Yazılı alıştırma A
Aşağıdaki kaynak metinde "Kadına şiddetin ‘kıyafet’" sözleriyle başlayıp "yakın hapis yatacak." sözleriyle biten bölümü hiç değiştirmeden aktarın.

Kaynak metin
Halkın bindiği bir otomobilin; üretim, yedek parça ve servis aşamalarıyla nasıl bir ekonomik çark oluşturacağını ve bu paranın ülkemiz sınırları içerisinde kalacağını bilmek bile heyecan verici. Diğer yandan kamuya 100 bine yakın araç tahsis edildiğini de biliyoruz. İlk etapta sadece kamudaki araçları yerli yapmak bile büyük bir hamle olacaktır. Fakat madem yerli otomobil üretiyoruz, yetkililerinin başta Cumhurbaşkanı olmak üzere, Başbakan, bakanlar ve diğer devlet protokolüne tahsis edilen makam araçlarının yerini tutacak, teknik ve mekanik olarak geliştirilmiş, zırhlı ve ekstra güvenlikli bir model de geliştirmeli. Cumhurbaşkanı’nın Mercedes’i kenara bırakarak bindiği bir araca, alt model bile olsa herkes binmek ister zaten. Ama satıcıların yerli otomobile “topraktan” sahip olduracak, bir ön satış modeli geliştirmesi, ortaya çıkacak araba kadar ses getirecektir.
Kadına şiddetin ‘kıyafet’ ölçüsü!
İstanbul’da son 2 ay içerisinde iki ayrı kadına şiddet vakası yaşandı. İlki, Eylül ayında Çekmeköy’de oldu. Hemşire Ayşegül Terzi, bindiği belediye otobüsünde Abdullah Çakıroğlu’nun tekmeli saldırısına uğradı. “Şort” giydiği için saldırıya uğramıştı. Kadın dernekleri, STK’lar, medya ve siyasiler ayağa kalktı. Kamuoyunun ‘hassasiyetini’ arkasına alan yargı makamları Çakıroğlu’na 3 yıl 10 ay hapis cezası verdi ve indirime de gitmedi. Türkiye’de bir kadının kıyafeti yüzünden şiddet görmesinin bedeli ağır olmalıydı. Oldu da. Saldırgan Çakıroğlu, 1400 güne yakın hapis yatacak.

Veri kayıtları
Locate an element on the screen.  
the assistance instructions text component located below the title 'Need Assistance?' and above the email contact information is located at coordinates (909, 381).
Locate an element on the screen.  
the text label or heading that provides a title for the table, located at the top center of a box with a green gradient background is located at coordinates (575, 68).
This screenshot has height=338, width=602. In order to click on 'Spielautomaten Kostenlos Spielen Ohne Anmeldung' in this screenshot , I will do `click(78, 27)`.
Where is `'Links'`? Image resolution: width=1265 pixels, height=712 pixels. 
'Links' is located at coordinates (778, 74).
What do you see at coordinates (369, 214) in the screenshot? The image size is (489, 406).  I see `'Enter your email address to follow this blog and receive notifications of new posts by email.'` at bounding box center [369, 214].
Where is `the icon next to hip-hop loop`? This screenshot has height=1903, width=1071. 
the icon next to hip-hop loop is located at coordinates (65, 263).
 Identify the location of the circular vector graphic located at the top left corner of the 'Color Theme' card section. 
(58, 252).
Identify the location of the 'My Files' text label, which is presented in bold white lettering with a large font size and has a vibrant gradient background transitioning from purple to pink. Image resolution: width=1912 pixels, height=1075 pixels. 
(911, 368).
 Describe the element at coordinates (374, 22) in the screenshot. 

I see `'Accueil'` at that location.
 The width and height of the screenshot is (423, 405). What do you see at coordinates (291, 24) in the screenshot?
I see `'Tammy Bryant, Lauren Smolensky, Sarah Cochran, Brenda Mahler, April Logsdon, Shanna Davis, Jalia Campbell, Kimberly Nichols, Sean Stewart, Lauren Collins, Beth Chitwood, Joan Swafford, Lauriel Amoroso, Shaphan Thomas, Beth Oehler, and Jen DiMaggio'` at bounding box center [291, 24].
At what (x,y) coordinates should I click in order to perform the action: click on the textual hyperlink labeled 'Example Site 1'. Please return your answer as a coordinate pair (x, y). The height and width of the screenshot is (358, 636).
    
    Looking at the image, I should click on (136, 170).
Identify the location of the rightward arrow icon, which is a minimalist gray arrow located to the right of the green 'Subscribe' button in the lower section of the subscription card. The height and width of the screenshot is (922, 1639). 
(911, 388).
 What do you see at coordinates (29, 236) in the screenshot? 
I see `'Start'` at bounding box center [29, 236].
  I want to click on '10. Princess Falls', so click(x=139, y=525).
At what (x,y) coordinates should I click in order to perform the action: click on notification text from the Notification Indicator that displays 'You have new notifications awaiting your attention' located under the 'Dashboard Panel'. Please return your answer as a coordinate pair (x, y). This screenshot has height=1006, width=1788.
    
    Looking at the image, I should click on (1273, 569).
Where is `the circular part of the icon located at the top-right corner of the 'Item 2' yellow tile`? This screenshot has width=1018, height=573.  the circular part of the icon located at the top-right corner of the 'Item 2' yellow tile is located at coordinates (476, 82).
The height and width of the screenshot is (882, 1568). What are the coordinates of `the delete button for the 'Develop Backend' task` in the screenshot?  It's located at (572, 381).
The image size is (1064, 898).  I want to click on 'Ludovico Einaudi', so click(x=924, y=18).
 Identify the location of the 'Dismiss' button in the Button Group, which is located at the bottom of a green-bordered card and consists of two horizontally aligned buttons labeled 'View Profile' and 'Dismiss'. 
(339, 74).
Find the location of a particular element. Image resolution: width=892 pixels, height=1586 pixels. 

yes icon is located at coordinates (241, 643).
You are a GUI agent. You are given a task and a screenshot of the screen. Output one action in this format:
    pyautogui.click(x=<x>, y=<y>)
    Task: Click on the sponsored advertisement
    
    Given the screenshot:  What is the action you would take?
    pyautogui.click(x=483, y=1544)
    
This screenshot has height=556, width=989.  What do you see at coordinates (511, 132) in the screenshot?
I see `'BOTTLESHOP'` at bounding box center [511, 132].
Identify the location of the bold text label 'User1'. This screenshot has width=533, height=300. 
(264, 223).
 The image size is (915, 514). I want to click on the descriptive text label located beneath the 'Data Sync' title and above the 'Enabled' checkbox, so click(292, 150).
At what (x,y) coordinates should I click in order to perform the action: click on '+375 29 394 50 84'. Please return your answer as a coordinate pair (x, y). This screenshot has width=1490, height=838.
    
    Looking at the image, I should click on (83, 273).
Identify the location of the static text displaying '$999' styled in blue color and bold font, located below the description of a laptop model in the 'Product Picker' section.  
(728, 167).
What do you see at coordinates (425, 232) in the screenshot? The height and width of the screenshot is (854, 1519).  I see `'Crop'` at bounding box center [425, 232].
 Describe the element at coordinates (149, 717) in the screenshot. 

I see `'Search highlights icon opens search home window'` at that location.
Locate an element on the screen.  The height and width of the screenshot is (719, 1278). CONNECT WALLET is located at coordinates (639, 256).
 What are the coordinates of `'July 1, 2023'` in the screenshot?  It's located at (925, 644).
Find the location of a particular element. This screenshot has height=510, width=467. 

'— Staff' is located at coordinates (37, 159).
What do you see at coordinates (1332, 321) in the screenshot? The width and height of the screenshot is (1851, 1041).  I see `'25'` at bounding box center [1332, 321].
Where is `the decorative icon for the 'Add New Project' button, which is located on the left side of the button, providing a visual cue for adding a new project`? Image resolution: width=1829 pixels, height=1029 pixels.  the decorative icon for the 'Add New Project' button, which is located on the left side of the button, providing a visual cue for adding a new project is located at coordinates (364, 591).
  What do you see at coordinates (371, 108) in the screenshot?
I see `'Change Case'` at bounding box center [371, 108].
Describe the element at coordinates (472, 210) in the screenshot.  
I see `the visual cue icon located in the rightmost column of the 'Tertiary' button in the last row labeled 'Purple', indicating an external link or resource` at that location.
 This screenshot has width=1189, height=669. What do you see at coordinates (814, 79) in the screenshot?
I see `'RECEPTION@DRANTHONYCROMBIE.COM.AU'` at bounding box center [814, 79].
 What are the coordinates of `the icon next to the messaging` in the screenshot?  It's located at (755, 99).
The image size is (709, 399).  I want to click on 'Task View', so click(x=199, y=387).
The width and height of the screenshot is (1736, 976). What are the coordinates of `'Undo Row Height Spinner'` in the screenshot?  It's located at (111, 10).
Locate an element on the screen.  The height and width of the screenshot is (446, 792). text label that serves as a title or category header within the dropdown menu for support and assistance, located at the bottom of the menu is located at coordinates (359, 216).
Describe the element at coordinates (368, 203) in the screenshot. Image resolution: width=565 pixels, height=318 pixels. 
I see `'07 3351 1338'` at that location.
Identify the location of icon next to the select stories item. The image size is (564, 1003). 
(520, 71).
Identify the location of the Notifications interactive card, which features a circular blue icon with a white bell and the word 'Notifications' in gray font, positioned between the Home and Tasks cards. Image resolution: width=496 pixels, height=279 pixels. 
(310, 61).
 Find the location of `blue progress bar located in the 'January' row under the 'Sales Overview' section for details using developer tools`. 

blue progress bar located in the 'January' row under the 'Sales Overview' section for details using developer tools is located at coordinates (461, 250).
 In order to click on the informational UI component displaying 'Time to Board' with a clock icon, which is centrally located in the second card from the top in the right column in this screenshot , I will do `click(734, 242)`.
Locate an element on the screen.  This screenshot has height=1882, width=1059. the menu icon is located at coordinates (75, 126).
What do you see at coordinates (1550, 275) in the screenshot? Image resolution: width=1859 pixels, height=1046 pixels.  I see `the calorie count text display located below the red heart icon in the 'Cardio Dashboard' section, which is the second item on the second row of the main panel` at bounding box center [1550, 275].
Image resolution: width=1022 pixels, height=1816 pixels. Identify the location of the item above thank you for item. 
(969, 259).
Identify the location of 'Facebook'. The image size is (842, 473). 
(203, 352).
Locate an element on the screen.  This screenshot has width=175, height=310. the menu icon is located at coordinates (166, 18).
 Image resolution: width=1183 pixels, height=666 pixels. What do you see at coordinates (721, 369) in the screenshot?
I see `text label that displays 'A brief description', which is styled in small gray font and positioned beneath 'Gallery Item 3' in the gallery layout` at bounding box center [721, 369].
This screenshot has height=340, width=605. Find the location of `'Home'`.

Yazılı alıştırma B
Yukarıdaki kayıtlarda "details" dizesini içeren satırların sayısını bulun ve yalnızca bu sayıyı yazın. Büyük ve küçük harf farkı dikkate alınır.

Doğru cevap A
Kadına şiddetin ‘kıyafet’ ölçüsü!
İstanbul’da son 2 ay içerisinde iki ayrı kadına şiddet vakası yaşandı. İlki, Eylül ayında Çekmeköy’de oldu. Hemşire Ayşegül Terzi, bindiği belediye otobüsünde Abdullah Çakıroğlu’nun tekmeli saldırısına uğradı. “Şort” giydiği için saldırıya uğramıştı. Kadın dernekleri, STK’lar, medya ve siyasiler ayağa kalktı. Kamuoyunun ‘hassasiyetini’ arkasına alan yargı makamları Çakıroğlu’na 3 yıl 10 ay hapis cezası verdi ve indirime de gitmedi. Türkiye’de bir kadının kıyafeti yüzünden şiddet görmesinin bedeli ağır olmalıydı. Oldu da. Saldırgan Çakıroğlu, 1400 güne yakın hapis yatacak.

Doğru cevap B
2